WHAT IS REQUIRED: However many lines the data holds, transcribe them all exactly.
───── DATA
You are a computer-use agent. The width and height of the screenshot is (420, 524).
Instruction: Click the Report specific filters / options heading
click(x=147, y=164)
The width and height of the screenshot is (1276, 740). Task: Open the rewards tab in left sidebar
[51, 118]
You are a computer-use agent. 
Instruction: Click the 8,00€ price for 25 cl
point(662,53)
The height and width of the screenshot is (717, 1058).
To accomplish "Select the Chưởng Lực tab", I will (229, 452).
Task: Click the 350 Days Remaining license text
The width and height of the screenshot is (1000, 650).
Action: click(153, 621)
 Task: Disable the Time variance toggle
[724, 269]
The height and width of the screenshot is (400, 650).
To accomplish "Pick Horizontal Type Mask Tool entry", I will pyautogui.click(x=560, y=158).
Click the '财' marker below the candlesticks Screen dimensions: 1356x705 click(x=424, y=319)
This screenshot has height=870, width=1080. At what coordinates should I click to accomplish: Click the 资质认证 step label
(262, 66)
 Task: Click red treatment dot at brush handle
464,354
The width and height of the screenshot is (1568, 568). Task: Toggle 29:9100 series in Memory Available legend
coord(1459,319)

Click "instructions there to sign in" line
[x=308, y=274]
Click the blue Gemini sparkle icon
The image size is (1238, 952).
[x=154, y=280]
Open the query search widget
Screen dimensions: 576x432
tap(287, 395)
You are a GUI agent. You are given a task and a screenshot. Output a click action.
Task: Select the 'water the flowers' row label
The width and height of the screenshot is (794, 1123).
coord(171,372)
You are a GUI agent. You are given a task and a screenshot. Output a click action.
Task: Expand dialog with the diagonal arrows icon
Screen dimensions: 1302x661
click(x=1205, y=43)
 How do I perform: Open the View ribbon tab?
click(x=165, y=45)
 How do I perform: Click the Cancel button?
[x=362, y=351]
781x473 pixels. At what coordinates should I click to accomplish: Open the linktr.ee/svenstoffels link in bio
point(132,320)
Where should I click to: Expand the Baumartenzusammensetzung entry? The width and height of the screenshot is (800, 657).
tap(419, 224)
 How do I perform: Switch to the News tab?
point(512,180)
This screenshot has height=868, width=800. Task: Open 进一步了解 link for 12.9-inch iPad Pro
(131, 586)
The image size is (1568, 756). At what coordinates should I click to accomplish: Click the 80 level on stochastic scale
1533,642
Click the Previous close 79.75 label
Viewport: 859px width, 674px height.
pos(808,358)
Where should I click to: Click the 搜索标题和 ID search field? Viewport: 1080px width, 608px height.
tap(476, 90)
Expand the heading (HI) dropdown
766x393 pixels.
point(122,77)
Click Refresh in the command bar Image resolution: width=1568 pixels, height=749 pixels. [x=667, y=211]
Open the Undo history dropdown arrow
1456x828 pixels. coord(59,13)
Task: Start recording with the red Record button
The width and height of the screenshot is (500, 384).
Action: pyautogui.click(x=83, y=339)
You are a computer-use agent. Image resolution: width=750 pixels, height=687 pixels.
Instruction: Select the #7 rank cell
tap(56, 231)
──────────
RESPONSE BELOW:
You are a computer-use agent. The width and height of the screenshot is (420, 524).
Instruction: Click the Report specific filters / options heading
click(x=147, y=164)
The width and height of the screenshot is (1276, 740). Task: Open the rewards tab in left sidebar
[51, 118]
You are a computer-use agent. 
Instruction: Click the 8,00€ price for 25 cl
point(662,53)
The height and width of the screenshot is (717, 1058).
To accomplish "Select the Chưởng Lực tab", I will (229, 452).
Task: Click the 350 Days Remaining license text
The width and height of the screenshot is (1000, 650).
Action: click(153, 621)
 Task: Disable the Time variance toggle
[724, 269]
The height and width of the screenshot is (400, 650).
To accomplish "Pick Horizontal Type Mask Tool entry", I will pyautogui.click(x=560, y=158).
Click the '财' marker below the candlesticks Screen dimensions: 1356x705 click(x=424, y=319)
This screenshot has height=870, width=1080. At what coordinates should I click to accomplish: Click the 资质认证 step label
(262, 66)
 Task: Click red treatment dot at brush handle
464,354
The width and height of the screenshot is (1568, 568). Task: Toggle 29:9100 series in Memory Available legend
coord(1459,319)

Click "instructions there to sign in" line
[x=308, y=274]
Click the blue Gemini sparkle icon
The image size is (1238, 952).
[x=154, y=280]
Open the query search widget
Screen dimensions: 576x432
tap(287, 395)
You are a GUI agent. You are given a task and a screenshot. Output a click action.
Task: Select the 'water the flowers' row label
The width and height of the screenshot is (794, 1123).
coord(171,372)
You are a GUI agent. You are given a task and a screenshot. Output a click action.
Task: Expand dialog with the diagonal arrows icon
Screen dimensions: 1302x661
click(x=1205, y=43)
 How do I perform: Open the View ribbon tab?
click(x=165, y=45)
 How do I perform: Click the Cancel button?
[x=362, y=351]
781x473 pixels. At what coordinates should I click to accomplish: Open the linktr.ee/svenstoffels link in bio
point(132,320)
Where should I click to: Expand the Baumartenzusammensetzung entry? The width and height of the screenshot is (800, 657).
tap(419, 224)
 How do I perform: Switch to the News tab?
point(512,180)
This screenshot has height=868, width=800. Task: Open 进一步了解 link for 12.9-inch iPad Pro
(131, 586)
The image size is (1568, 756). At what coordinates should I click to accomplish: Click the 80 level on stochastic scale
1533,642
Click the Previous close 79.75 label
Viewport: 859px width, 674px height.
pos(808,358)
Where should I click to: Click the 搜索标题和 ID search field? Viewport: 1080px width, 608px height.
tap(476, 90)
Expand the heading (HI) dropdown
766x393 pixels.
point(122,77)
Click Refresh in the command bar Image resolution: width=1568 pixels, height=749 pixels. [x=667, y=211]
Open the Undo history dropdown arrow
1456x828 pixels. coord(59,13)
Task: Start recording with the red Record button
The width and height of the screenshot is (500, 384).
Action: pyautogui.click(x=83, y=339)
You are a computer-use agent. Image resolution: width=750 pixels, height=687 pixels.
Instruction: Select the #7 rank cell
tap(56, 231)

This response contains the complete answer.